**Activity:** Write the listing out again, all of it, word for word.
==============================
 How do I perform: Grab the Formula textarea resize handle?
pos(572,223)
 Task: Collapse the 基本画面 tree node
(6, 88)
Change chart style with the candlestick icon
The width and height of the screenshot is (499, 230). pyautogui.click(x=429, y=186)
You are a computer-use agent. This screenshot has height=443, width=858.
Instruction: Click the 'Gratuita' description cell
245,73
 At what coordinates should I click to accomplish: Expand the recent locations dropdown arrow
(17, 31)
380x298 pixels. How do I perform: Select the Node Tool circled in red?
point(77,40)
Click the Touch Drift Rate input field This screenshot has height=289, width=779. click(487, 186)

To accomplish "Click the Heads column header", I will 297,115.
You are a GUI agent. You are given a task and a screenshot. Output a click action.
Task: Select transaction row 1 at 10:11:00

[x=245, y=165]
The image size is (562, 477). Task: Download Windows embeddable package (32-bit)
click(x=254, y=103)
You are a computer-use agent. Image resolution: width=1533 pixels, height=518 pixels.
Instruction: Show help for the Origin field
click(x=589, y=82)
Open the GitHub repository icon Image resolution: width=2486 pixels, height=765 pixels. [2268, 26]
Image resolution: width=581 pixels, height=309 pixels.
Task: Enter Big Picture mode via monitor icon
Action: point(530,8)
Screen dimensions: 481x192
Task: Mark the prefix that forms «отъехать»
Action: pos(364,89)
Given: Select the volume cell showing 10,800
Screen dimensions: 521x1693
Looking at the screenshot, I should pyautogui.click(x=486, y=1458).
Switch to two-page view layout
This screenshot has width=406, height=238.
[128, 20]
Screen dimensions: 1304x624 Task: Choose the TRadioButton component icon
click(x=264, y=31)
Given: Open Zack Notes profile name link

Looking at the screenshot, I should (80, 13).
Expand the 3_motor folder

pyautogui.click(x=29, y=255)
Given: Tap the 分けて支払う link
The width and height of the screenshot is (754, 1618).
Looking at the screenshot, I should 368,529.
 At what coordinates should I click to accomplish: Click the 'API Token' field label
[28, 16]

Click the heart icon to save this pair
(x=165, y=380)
==============================
**Task result:**
 How do I perform: Grab the Formula textarea resize handle?
pos(572,223)
 Task: Collapse the 基本画面 tree node
(6, 88)
Change chart style with the candlestick icon
The width and height of the screenshot is (499, 230). pyautogui.click(x=429, y=186)
You are a computer-use agent. This screenshot has height=443, width=858.
Instruction: Click the 'Gratuita' description cell
245,73
 At what coordinates should I click to accomplish: Expand the recent locations dropdown arrow
(17, 31)
380x298 pixels. How do I perform: Select the Node Tool circled in red?
point(77,40)
Click the Touch Drift Rate input field This screenshot has height=289, width=779. click(487, 186)

To accomplish "Click the Heads column header", I will 297,115.
You are a GUI agent. You are given a task and a screenshot. Output a click action.
Task: Select transaction row 1 at 10:11:00

[x=245, y=165]
The image size is (562, 477). Task: Download Windows embeddable package (32-bit)
click(x=254, y=103)
You are a computer-use agent. Image resolution: width=1533 pixels, height=518 pixels.
Instruction: Show help for the Origin field
click(x=589, y=82)
Open the GitHub repository icon Image resolution: width=2486 pixels, height=765 pixels. [2268, 26]
Image resolution: width=581 pixels, height=309 pixels.
Task: Enter Big Picture mode via monitor icon
Action: point(530,8)
Screen dimensions: 481x192
Task: Mark the prefix that forms «отъехать»
Action: pos(364,89)
Given: Select the volume cell showing 10,800
Screen dimensions: 521x1693
Looking at the screenshot, I should pyautogui.click(x=486, y=1458).
Switch to two-page view layout
This screenshot has width=406, height=238.
[128, 20]
Screen dimensions: 1304x624 Task: Choose the TRadioButton component icon
click(x=264, y=31)
Given: Open Zack Notes profile name link

Looking at the screenshot, I should (80, 13).
Expand the 3_motor folder

pyautogui.click(x=29, y=255)
Given: Tap the 分けて支払う link
The width and height of the screenshot is (754, 1618).
Looking at the screenshot, I should 368,529.
 At what coordinates should I click to accomplish: Click the 'API Token' field label
[28, 16]

Click the heart icon to save this pair
(x=165, y=380)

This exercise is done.